# WHAT YOU NEED TO DO:
Once you find the line containing "热门课程 (564, 176)", output it and every line after it to the end of the records, exactly.

(Saved entries)
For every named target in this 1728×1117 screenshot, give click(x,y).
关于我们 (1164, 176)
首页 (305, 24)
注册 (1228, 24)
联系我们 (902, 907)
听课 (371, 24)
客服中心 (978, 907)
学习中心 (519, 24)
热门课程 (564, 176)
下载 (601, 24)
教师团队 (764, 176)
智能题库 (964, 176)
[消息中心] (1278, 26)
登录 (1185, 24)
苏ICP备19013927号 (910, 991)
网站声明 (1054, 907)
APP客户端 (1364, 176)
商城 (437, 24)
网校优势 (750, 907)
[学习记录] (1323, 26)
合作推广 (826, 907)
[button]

# TASK ANSWER:
热门课程 (564, 176)
下载 (601, 24)
教师团队 (764, 176)
智能题库 (964, 176)
[消息中心] (1278, 26)
登录 (1185, 24)
苏ICP备19013927号 (910, 991)
网站声明 (1054, 907)
APP客户端 (1364, 176)
商城 (437, 24)
网校优势 (750, 907)
[学习记录] (1323, 26)
合作推广 (826, 907)
[button]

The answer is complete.